(Extracted records)
- - - - -

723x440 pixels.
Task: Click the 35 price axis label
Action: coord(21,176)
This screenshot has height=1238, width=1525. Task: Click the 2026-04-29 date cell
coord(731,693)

- - - - -

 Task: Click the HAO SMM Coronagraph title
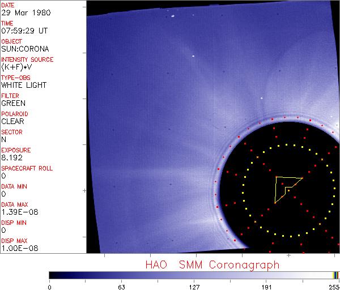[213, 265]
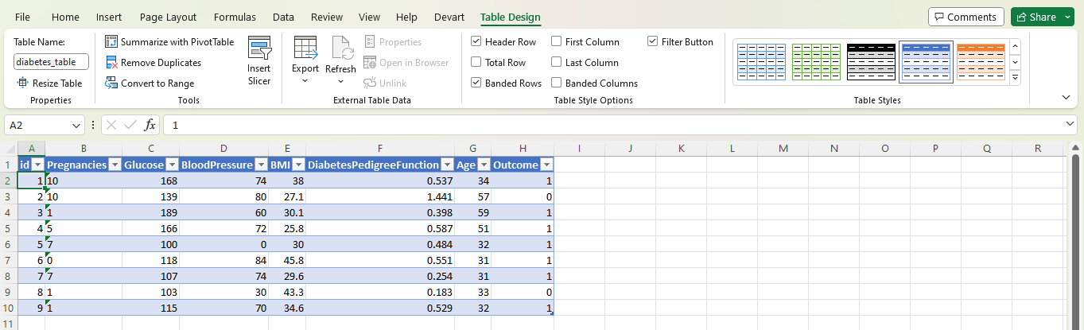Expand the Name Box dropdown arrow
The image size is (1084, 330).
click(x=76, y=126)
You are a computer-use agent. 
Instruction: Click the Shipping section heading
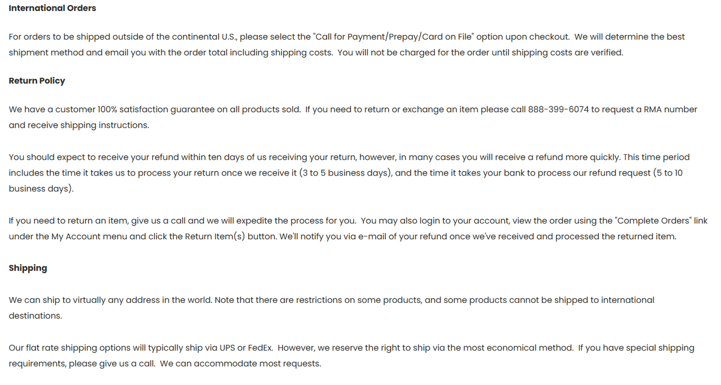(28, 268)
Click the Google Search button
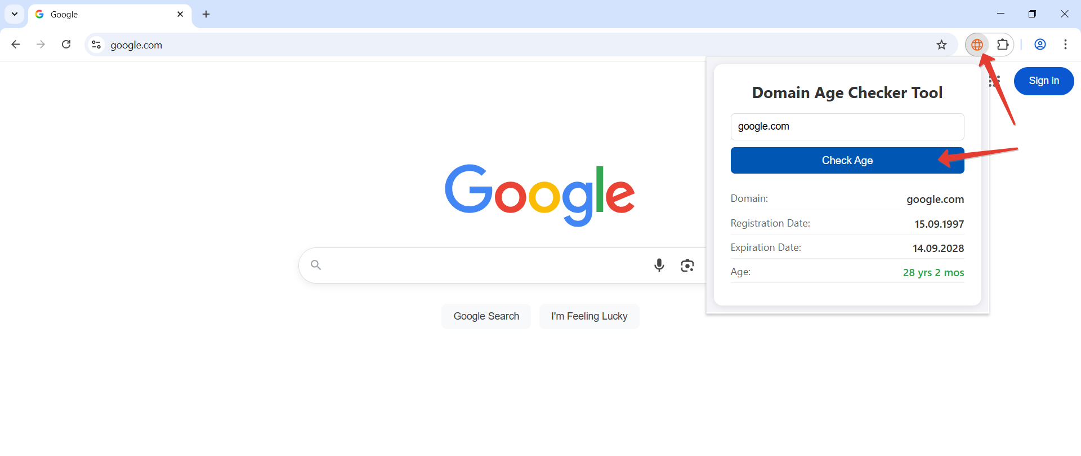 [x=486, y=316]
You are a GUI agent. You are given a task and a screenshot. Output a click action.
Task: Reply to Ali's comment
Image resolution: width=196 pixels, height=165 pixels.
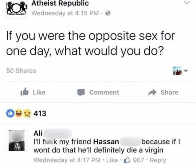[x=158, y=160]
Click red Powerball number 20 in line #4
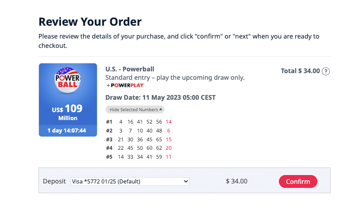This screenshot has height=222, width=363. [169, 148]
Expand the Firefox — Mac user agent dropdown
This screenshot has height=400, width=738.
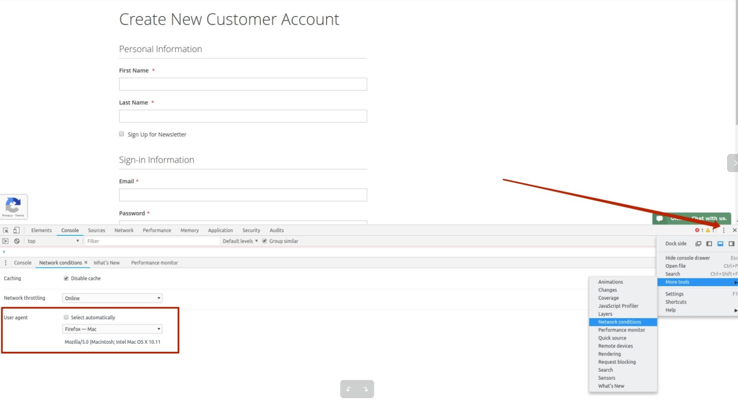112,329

- - - - -

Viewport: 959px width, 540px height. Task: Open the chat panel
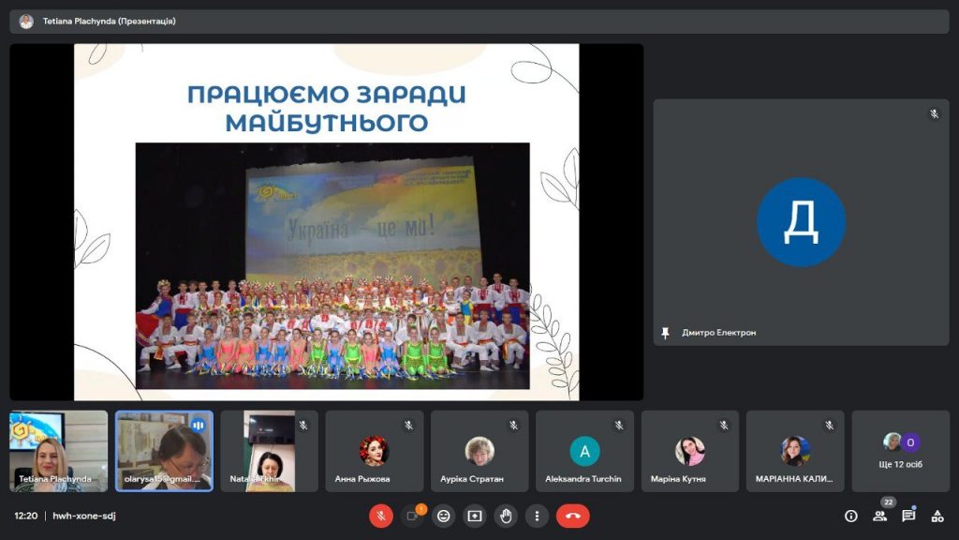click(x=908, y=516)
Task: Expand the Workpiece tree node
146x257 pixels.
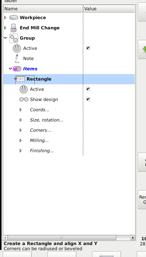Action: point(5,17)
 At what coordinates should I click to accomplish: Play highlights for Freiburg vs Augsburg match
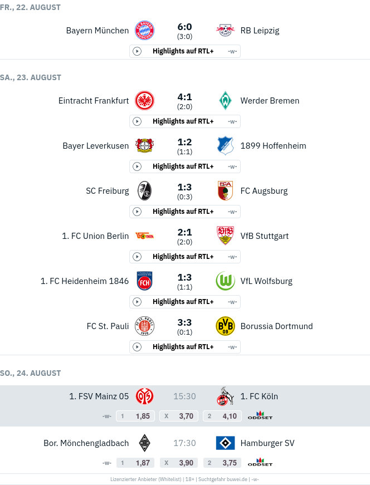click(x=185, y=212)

- - - - -

- **Your goal**: Total the lines of the data that include the word "agent", and give that total as the sole response.

- **Your solution**: 3